Avrupalıların Muhteşem Süleyman adını verdikleri Kanunî Sultan Süleyman, 250 bin askeriyle Mohaç muharebesine çıkmıştı. 250 bin asker günlerce Avrupa ortalarında yol alırken çeşitli bağ ve bahçelerden de geçiyor ve Osmanlı Türk askerinin geldiğini gören köylüler evlerini ve tarlalarını bırakarak dağa kaçıyorlardı. Çünkü onlara göre, düşman girdiği yerde canlı bir insan bırakmaz, ya esir alır ya öldürürdü.
Meşhur Avusturyalı tarihçi Hammer'in yazdıklarına göre, yemyeşil bağ ve bahçelerini olduğu gibi bırakıp dağa kaçan Macarlar, artık her şeylerinden vazgeçmişler ve canlarını kurtardıklarına seviniyorlardı. Onlar, 250 bin-askerin geçtiği bağdan hayır beklemezken, ordu geçip gittikten sonra gelip tarlalarını gezdiklerinde hakikaten tarlalarındaki üzümlerin yendiğini, fakat her salkımın yerine bir liranın bağlanmış olduğunu hayretler içinde gördüler. Beklemedikleri bu manzara ile karşılaşan Macarlar, sanki Osmanlıların tarlalarından geçmesine sevinmişlerdi.

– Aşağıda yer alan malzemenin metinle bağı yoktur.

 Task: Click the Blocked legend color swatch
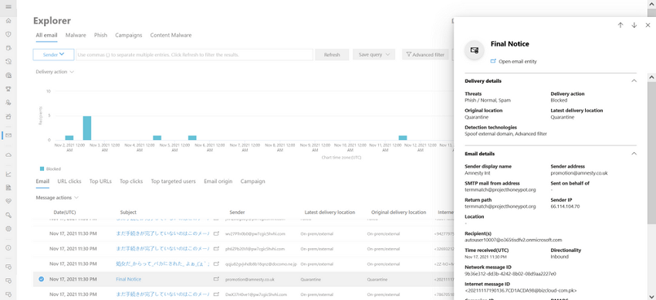(x=42, y=169)
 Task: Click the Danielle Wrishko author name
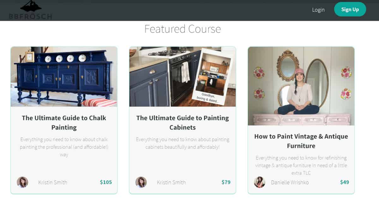point(290,182)
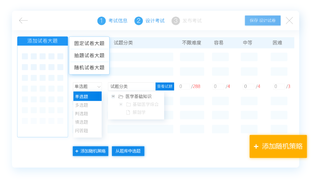Click step 1 考试信息 circle icon

click(x=101, y=21)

Çünkü Osmanlı ordusu o zaferlere îmanları ile erişiyorlar, îmanları ise onlara kul hakkına tecavüze asla müsaade etmiyordu.
İşte bugün birçok kendini bilmezin emperyalist olarak tavsif ettiği Osmanlı, her yere insanlık, adalet ve medeniyet götürmüş, onlardan aldığının belki de on mislini vermiştir.